RENEE MONTAGNE, host:

And the giant tax preparation company, H&R Block, is being accused of fraudulently marketing a money-losing investment retirement account to its customers. The allegations are included in a complaint filed yesterday by New York Attorney General Eliot Spitzer. He is suing the company for a quarter-billion dollars. H&R Block denies the charges, and says it will continue to sell the IRA to its customers.

NPR's Jim Zarroli reports.

JIM ZARROLI reporting:

H&R Block files more than 15 million tax returns a year. In recent years, it's been urging customers to put their tax refunds into what's called an IRA Express account, and more than half a million have done so. In its commercials, H&R Block markets the IRA account as a way to save money.

(Soundbite of television ad)

Unidentified Man: (In H&R Block commercial) A while back, a young couple came into H&R Block, and I said, you know, if you open an Express IRA, you'll get a bigger refund. Then you can use the IRA to save for a house.

ZARROLI: But Attorney General Spitzer says the IRA Express account is not what it's cracked up to be. He says money deposited into the accounts can only be invested in money market funds, so they earn very low returns. What's more, Spitzer says, the company charges unusually high fees, like a $15-dollar setup fee, and a $10 annual maintenance fee.

Attorney General ELIOT SPITZER (Attorney General, State of New York): For 85 percent, remember this number, 85 percent of the customers who opened these accounts, the fees that were imposed exceeded the interest that was earned.

ZARROLI: That means someone who invests the minimum in an Express IRA, which is $300 dollars, would see it erode over the years. And Spitzer says H&R Block only disclosed the fees in tiny, hard-to-read disclaimers, not in its ads or marketing brochures.

Mr. SPITZER: They did not have the decency or the sense of fairness to disclose to these low-income clients that the fees that they were imposing would mathematically, necessarily outweigh the interest that was being paid on these accounts.

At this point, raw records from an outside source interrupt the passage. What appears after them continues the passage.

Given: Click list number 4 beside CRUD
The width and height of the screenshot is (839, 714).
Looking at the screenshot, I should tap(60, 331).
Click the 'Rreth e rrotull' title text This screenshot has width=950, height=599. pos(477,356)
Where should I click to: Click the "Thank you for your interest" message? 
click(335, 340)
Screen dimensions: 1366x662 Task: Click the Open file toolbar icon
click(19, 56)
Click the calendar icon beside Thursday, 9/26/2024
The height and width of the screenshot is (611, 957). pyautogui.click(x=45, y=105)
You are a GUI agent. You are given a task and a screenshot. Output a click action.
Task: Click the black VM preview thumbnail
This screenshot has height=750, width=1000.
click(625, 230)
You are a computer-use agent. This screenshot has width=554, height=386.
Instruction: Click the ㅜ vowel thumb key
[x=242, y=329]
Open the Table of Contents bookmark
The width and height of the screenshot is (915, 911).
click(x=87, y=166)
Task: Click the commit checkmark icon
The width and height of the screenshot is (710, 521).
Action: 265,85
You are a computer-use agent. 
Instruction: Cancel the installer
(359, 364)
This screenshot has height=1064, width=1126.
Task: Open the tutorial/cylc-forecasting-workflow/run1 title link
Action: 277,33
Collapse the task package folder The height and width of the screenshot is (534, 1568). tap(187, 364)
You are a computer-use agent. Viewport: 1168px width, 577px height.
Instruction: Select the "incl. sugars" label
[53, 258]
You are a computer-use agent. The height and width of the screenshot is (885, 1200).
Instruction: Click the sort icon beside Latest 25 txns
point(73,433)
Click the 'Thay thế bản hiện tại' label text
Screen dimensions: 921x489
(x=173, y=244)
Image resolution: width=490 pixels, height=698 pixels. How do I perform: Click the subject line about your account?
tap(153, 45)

ZARROLI: Spitzer says Block knew what it was doing. He cited an e-mail from CEO Mark Ernst noting that some employees were unhappy about the product. This is the latest in a series of lawsuits filed by Spitzer, who's running for New York governor. He's waged controversial, highly-publicized battles against Wall Street analysts, insurance companies, and the recording industry, often winning big settlements. For its part, H&R Block said it tried to cooperate with Spitzer, and he responded by offering to settle the case. The company refused, and yesterday, it said it stood by its product.

Ms. JULIE McDOUGALL(ph) (H&R Block Representative): We're disappointed in Spitzer's actions. We don't understand them, but we're going to continue to offer this product.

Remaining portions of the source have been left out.